^1,2Le Zhang,^1,2Ya-Nan Yang,^1,2Jintuan Wang,^1,2Ze-Xian Cui,^1,2Cheng-Yuan Wang,^1,2Peng-Li He,^1,2Yan-Qiang Zhang,^1,2Mang Lin,^1,2 Yi-Gang Xu
American Mineralogist 110, 1462-1471 Link to Article [https://doi.org/10.2138/am-2024-9577]
¹State Key Laboratory of Deep Earth Processes and Resources, Guangzhou Institute of Geochemistry, Chinese Academy of Sciences, Guangzhou 510640, China
²CAS Center for Excellence in Deep Earth Science, Guangzhou 510640, China
Copyright: The Mineralogical Society of America

Silicate liquid immiscibility was a common mechanism during the late-stage evolution of lunar basaltic magmas, which produced coexisting and immiscible Si- and Fe-rich melts. However, the relationship between silicate liquid immiscibility and lunar granitic rocks is debated. In this study, we investigated Si-rich melt inclusions hosted in fayalite fragments from lunar soil returned by the Chang’e 5 mission. These melt inclusions have high SiO2 (76.4 wt%), Al2O3 (11.1 wt%), and K2O (5.8 wt%), and low FeO (2.8 wt%), TiO2 (0.42 wt%), and MgO (0.02 wt%) contents. The texture and chemical composition indicate that these Si-rich melt inclusions formed through late-stage silicate liquid immiscibility of the Chang’e 5 mare basaltic magma. Mass balance considerations show that the unfractionated rare earth element patterns and Eu anomalies of these melt inclusions are similar to those of lunar granitic rocks. Dynamic calculations indicate that the accumulation of Si-rich melt was hindered by the high cooling rate of the Chang’e 5 basaltic magma after eruption.
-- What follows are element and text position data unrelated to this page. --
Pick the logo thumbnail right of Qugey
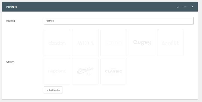This screenshot has height=102, width=202. click(170, 43)
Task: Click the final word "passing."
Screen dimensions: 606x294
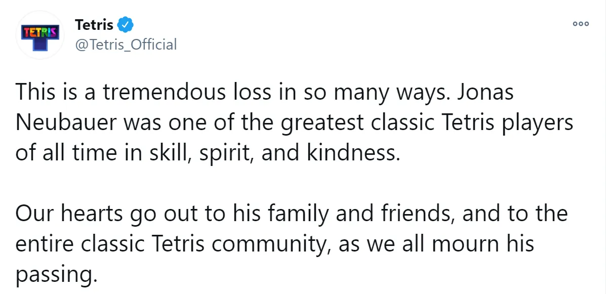Action: pos(56,274)

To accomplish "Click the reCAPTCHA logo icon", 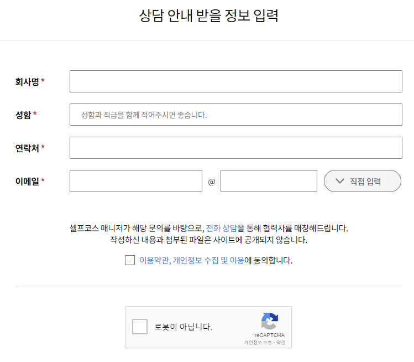I will coord(269,321).
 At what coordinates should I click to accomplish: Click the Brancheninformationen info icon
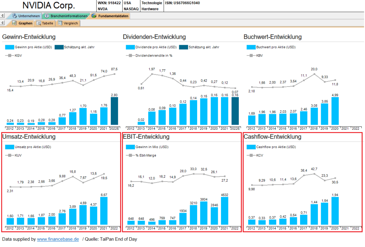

However, in deep-crustal magma chambers, basaltic magma would have cooled slowly, and the Si-rich melt generated by late-stage silicate liquid immiscibility would possibly have had enough time to migrate upward and accumulate to form a granitic melt body of significant size. The results of this study support the possibility that lunar granitic rocks are products of silicate liquid immiscibility.